I wonder what Zach thinks of Faye’s smile. Yet another thing about her that one-ups me.

Our science project erupts in front of us before bubbling over.

“I think ours just came,” Faye says.

 

9

I’m almost grateful to Angela for dragging me to Charlie’s soccer game after school the next day, more for the distraction than anything else. But considering Angela is generally against all organized school activities (with the exception of prayer group, which she conceived of in the first place anyway), I’m a bit surprised that she has decided to become Charlie’s cheerleader from the stands after two years of not going to a single game.

“It’ll be fun,” she says, but her tone of voice implies she’s getting a root canal, not watching her boyfriend kick a ball around.

We take a seat in the first row of bleachers. I want to sit at the very back, just like I do during classes, but Angela won’t let me. “Charlie wants to make sure he can see me,” she says, tugging at her frayed shirtsleeves and squinting into the sun. “Except I can barely see what one he is. Why are they all wearing the same outfit?”

I smile and put my arm around her shoulder. “Because they’re on the same team, Ange. They’re uniforms, not outfits. And if you can’t see what one Charlie is, you probably need your glasses.”

Since I haven’t ever seen a school soccer game, either, I don’t know what soccer players are supposed to look like. But if I had to go by the preconceived notion I have in my head, they would all look exactly like Charlie. Tall and sinewy with lean muscles, with a faint hint of a tan from playing outside. The cheerleaders are stretching on the sidelines but keep whispering in a clump and pointing at him. Angela claims she doesn’t notice the way girls look at her boyfriend, but I don’t see how she’s that blind. She really should start wearing her glasses.

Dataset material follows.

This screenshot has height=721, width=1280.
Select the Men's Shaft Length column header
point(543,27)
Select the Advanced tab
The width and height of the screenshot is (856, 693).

Even if Angela can’t see a thing, Charlie sees us. He keeps casting glances in our direction, along with winks meant just for Angela. When he scores a goal, he looks up to make sure she sees it, his face a mask of concentration and pride. I feel a pang of envy in spite of myself. Charlie and Angela have the kind of connection that you can almost physically feel. The kind of connection I have only felt with one person, who never felt it with me.

“This seat taken?”

I use my hand as a visor and look to where the voice came from, but Faye has already plopped down beside me and dropped her messenger bag almost directly on my foot.

“You’re Angela, right? I’m Faye,” she says with a wave to Angela. “Mercedes’s new lab partner.”

Angela smiles shyly. “I know,” she says. “You’re lucky. Mercy is the best lab partner ever.”

Faye drops her gaze on my face. In the bright light, her eyes are a watery blue.

“Mercy,” she says. I look down at my feet. I have never heard my name said like
that
before, almost like a little sigh instead of a name.

She points to the field. “I always thought soccer was an underrated high school sport. The players always have nice legs. And they have all their teeth!” She taps her fingers against her denim-clad thighs.

None of us says anything as we watch the action on the field. Faye starts moving her hands and arms subtly when the cheerleaders do their lame sideline dance. She’s mimicking their motions exactly.

“Looks like you missed tryouts,” I say.

But Faye just smiles brightly. “I was a cheerleader at my old high school,” she says. “We all think we have an original routine, but really it’s all a perpetuation of the same cliché.”

I want to ask her why she left her old high school. But the question seems so blunt and would probably seem like an accusation leaving my mouth. There are only two reasons why somebody would do that. One involves a parent getting a job in a new city, and the other involves trouble. The kind of trouble you can’t hide from.